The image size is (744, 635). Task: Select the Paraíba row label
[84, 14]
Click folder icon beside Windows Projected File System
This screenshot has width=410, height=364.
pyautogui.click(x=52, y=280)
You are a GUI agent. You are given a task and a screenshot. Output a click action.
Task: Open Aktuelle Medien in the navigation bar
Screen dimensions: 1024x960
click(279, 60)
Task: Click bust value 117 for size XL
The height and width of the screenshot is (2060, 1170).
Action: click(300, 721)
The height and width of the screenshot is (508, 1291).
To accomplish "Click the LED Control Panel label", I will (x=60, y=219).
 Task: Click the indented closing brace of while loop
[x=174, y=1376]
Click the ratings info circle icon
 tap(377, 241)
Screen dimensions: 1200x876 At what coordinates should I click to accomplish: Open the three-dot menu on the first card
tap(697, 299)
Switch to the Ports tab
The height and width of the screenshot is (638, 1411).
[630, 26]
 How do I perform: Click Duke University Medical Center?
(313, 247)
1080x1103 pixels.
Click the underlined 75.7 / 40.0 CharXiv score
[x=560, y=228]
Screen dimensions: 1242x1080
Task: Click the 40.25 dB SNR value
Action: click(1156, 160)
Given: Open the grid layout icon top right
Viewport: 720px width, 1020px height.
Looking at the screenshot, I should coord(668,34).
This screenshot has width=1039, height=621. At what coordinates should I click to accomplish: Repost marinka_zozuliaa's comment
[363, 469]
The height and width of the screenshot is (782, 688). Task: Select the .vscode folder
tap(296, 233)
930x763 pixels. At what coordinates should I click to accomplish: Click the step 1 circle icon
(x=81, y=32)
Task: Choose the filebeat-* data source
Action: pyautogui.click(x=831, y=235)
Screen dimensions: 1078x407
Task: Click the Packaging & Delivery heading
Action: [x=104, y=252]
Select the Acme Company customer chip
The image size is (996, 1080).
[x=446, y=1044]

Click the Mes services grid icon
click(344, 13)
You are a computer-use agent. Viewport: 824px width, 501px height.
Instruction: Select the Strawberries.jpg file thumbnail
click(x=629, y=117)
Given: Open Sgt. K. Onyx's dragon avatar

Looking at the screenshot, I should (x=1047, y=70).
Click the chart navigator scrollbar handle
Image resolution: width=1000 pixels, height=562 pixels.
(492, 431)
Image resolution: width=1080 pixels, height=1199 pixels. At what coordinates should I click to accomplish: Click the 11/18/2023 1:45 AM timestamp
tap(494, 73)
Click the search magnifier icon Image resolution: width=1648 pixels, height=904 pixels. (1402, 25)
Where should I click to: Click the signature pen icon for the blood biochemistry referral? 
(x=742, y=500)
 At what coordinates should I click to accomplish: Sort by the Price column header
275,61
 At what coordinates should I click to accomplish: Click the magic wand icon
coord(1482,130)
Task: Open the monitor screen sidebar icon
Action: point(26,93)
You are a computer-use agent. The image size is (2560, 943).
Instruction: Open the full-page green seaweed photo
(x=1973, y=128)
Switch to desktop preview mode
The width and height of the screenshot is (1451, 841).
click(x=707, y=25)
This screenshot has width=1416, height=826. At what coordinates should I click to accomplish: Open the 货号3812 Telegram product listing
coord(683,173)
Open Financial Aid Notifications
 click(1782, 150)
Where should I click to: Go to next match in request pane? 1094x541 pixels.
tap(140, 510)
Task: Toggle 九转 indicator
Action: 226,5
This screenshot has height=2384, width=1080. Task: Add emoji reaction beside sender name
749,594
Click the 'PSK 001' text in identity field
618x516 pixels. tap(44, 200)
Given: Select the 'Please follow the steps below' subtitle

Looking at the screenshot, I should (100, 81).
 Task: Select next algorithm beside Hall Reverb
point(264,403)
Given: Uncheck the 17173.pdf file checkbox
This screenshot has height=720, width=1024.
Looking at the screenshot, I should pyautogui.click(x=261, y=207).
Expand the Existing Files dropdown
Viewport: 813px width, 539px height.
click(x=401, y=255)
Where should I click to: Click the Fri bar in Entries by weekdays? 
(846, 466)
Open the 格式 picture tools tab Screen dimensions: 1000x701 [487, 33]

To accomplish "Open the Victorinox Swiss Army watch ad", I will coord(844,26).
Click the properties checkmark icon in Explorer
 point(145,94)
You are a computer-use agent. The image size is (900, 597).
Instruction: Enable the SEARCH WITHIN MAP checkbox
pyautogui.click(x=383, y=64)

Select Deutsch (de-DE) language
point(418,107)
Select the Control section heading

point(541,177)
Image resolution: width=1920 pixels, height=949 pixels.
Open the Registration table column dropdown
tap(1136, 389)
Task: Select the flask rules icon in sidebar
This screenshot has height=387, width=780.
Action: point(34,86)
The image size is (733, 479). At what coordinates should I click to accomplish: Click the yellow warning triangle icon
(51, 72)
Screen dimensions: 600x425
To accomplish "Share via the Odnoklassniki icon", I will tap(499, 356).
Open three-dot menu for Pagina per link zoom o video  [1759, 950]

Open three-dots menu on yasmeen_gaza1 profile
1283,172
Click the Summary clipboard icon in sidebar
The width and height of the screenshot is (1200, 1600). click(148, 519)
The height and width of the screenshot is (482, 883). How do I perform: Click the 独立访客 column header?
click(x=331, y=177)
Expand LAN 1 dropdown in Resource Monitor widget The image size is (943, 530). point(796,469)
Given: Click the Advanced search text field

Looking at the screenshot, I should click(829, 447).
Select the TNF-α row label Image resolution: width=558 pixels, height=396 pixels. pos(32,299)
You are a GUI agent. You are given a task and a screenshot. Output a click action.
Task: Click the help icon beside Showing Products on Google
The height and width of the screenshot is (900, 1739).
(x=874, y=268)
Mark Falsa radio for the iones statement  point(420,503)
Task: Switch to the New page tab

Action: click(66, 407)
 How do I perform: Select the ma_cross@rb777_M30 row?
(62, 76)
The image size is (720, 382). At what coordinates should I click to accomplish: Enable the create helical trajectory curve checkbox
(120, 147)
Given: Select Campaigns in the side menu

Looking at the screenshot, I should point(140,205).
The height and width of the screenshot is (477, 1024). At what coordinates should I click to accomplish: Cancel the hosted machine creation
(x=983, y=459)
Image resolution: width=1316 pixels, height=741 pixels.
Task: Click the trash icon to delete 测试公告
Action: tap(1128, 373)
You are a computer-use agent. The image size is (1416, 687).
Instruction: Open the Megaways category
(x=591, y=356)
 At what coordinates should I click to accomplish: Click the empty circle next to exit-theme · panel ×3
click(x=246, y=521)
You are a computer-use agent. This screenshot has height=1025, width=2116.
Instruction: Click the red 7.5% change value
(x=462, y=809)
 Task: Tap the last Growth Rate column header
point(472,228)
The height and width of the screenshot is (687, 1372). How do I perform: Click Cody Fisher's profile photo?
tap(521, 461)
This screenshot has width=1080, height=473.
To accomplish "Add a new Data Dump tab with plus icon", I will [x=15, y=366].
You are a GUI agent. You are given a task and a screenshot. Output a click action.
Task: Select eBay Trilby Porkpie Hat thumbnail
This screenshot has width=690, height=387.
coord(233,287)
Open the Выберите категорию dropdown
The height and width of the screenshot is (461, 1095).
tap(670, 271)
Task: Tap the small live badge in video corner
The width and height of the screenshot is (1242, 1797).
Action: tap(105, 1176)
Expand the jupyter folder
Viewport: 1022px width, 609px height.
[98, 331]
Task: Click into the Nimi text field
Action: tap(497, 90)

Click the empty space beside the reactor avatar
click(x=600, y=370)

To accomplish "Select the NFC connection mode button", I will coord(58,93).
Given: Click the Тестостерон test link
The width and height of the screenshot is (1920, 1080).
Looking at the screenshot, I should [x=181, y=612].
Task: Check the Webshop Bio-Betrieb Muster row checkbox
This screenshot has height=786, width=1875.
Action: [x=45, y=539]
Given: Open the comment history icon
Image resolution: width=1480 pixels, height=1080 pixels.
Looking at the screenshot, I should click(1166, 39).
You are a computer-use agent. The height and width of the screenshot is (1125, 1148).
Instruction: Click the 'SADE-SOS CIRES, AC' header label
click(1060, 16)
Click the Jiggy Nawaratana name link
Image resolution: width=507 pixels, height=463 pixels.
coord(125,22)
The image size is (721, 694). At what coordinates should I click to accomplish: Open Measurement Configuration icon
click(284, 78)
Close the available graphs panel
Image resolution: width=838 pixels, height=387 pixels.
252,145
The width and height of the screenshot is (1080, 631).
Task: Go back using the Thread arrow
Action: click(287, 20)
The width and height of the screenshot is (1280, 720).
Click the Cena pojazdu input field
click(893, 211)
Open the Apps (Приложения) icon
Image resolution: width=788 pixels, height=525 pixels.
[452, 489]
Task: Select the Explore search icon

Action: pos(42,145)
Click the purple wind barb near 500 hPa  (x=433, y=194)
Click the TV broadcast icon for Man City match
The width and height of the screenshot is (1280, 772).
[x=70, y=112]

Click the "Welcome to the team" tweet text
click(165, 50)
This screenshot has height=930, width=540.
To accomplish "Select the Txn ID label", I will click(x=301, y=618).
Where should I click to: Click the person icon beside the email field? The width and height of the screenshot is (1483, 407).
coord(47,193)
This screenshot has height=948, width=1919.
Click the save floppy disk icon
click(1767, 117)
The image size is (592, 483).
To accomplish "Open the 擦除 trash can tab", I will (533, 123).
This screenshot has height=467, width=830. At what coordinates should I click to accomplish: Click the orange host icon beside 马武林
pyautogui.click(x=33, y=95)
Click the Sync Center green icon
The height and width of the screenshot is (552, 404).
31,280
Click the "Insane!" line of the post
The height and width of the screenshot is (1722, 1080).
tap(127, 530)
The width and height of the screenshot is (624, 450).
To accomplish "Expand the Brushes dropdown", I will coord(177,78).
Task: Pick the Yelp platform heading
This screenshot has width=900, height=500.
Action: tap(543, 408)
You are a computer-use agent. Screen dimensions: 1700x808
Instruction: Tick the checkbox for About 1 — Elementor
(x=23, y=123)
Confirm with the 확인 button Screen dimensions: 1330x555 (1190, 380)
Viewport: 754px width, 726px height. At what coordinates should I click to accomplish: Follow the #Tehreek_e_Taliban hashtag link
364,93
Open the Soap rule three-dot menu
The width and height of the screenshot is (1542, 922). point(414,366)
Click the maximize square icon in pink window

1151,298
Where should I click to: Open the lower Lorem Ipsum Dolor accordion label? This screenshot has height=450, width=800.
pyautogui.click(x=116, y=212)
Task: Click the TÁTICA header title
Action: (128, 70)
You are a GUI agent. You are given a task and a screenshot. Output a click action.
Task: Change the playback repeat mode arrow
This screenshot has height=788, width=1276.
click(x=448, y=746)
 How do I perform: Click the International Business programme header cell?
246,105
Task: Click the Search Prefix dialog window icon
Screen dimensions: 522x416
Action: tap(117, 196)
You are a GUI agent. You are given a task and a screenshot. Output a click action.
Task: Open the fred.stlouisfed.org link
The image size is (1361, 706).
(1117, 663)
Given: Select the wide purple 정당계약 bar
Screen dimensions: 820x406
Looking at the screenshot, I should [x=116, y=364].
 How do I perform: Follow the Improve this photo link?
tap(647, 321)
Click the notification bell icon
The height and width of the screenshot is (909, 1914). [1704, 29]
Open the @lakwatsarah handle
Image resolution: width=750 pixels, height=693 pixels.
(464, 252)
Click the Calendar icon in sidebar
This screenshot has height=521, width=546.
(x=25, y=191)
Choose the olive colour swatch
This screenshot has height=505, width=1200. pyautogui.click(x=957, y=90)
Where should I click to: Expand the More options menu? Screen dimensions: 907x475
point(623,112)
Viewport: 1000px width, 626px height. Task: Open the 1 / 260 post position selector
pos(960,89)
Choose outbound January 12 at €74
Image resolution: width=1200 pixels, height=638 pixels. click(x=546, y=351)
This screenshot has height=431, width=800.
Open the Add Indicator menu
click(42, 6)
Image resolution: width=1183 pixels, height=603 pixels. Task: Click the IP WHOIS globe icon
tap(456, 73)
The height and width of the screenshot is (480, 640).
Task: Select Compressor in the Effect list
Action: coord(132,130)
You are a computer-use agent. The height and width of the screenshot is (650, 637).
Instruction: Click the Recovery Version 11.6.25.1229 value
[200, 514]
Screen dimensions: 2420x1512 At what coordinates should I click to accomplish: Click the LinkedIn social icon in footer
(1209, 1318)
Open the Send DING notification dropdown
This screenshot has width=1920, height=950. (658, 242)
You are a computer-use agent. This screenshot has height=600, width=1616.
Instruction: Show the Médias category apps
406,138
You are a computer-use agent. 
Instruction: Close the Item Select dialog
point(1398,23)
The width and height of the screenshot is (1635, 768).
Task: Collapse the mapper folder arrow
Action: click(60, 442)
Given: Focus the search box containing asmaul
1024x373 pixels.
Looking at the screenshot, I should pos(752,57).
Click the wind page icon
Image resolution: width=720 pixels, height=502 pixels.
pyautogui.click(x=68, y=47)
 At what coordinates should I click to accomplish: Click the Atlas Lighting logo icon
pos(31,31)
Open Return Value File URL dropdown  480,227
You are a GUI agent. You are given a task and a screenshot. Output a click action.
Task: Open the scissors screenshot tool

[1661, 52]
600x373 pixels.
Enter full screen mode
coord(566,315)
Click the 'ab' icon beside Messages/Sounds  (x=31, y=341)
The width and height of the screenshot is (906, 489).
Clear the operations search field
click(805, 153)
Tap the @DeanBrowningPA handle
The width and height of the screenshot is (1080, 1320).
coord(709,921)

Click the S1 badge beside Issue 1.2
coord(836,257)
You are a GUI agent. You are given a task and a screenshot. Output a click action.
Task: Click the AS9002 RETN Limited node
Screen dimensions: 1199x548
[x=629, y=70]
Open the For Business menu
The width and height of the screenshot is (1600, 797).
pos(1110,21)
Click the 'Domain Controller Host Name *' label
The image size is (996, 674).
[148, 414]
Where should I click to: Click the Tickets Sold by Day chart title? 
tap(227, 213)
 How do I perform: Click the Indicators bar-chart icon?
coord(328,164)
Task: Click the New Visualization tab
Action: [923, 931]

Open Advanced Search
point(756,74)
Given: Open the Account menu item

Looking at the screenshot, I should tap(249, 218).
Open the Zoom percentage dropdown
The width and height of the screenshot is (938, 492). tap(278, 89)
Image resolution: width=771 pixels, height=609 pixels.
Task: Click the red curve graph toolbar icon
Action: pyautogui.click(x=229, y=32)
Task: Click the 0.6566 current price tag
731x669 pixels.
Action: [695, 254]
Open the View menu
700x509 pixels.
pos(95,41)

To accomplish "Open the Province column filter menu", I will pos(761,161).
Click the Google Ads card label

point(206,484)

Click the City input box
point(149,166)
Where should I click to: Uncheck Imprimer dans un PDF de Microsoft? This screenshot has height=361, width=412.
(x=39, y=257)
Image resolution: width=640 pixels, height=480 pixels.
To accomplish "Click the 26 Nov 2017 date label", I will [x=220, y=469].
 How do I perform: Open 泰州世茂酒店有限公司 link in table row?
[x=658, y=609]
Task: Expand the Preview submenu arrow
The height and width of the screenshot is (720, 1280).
- - - - - - -
For every line in the listing above that holds "will", add one to a tally, and give that tally alone.

## EXERCISE SOLUTION
10